Wanna Marchi investita sulle strisce a Milano: "Ho visto solo un'auto arrivarmi addosso"
Volto tumefatto e memoria confusa dopo l'impatto: l'ex televenditrice racconta sui social i momenti di terrore e rifiuta il ricovero in ospedale
Momenti di paura per Wanna Marchi. L'ex teleimbonitrice è stata investita nel pomeriggio di mercoledì 11 febbraio a Milano, mentre stava portando a spasso il cane. A raccontare l'accaduto è stata lei stessa attraverso un video pubblicato sui social, dove appare visibilmente provata, con il volto segnato da lividi, graffi ed ematomi. Nel filmato, ancora scossa, Marchi ricostruisce quegli attimi drammatici: "Ricordo soltanto una macchina che mi arriva addosso".
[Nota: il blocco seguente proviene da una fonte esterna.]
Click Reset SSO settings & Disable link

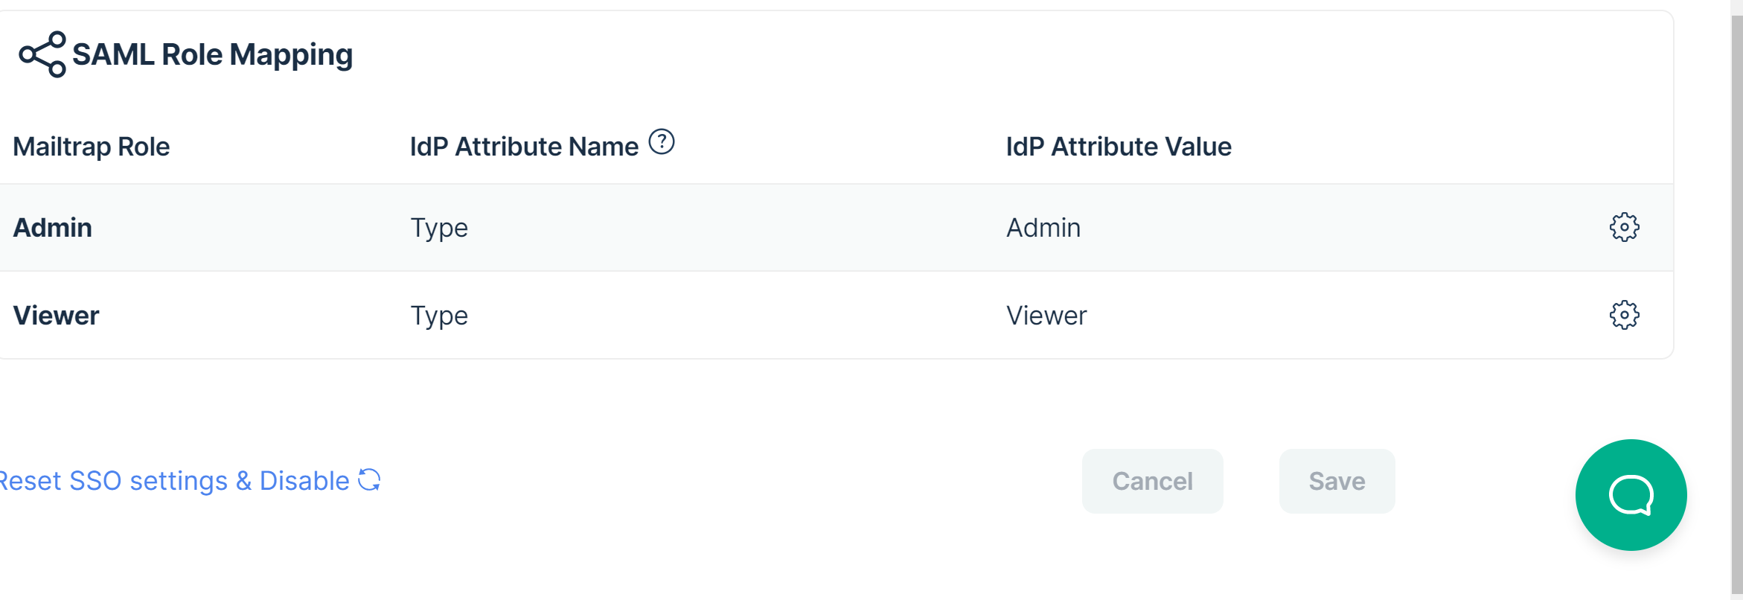point(176,481)
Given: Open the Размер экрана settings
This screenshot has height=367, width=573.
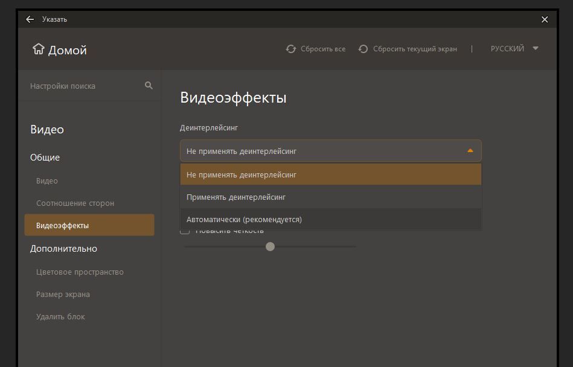Looking at the screenshot, I should 63,295.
L'impatto sarebbe avvenuto mentre stava attraversando sulle strisce pedonali. Dopo lo scontro, la caduta in avanti sul marciapiede e il dolore acuto provocato dall'asfalto e dai sassolini conficcati nelle mani e nel viso. "Un dolore terribile" racconta. La memoria di quei minuti è frammentata. Marchi ricorda di essersi ritrovata in ambulanza, circondata dai sanitari che le ponevano domande per verificarne lo stato di coscienza. "Mi chiedevano come mi chiamavo e lo sapevo. Ma quando mi hanno chiesto dove abitavo, non riuscivo a ricordarlo" ha spiegato, descrivendo un momento di forte confusione.
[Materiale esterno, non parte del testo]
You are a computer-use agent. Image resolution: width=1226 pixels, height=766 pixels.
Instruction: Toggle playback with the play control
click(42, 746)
Nonostante le condizioni e l'insistenza dei soccorritori, l'83enne ha deciso di non essere trasportata in ospedale. Una scelta legata a un ricordo personale doloroso: la struttura indicata per il ricovero è la stessa in cui è morto suo marito. "Mi sono rifiutata categoricamente" ha dichiarato. Tra i primi ad arrivare sul posto c'era anche Davide Lacerenza, ex compagno della figlia Stefania Nobile, che avrebbe tentato di convincerla a farsi visitare in ospedale. Ma Marchi è rimasta ferma nella sua decisione: tornare a casa senza ulteriori clamori. "So chi sono, non voglio articoli sui giornali, non voglio niente. Voglio solo rientrare a casa mia" ha detto nel video.
Secondo le prime ricostruzioni, l’incidente sarebbe stato favorito dalla presenza di un'auto parcheggiata in modo irregolare che avrebbe ostacolato la visuale. Il giovane alla guida del veicolo che l'ha investita si è fermato immediatamente per prestare soccorso.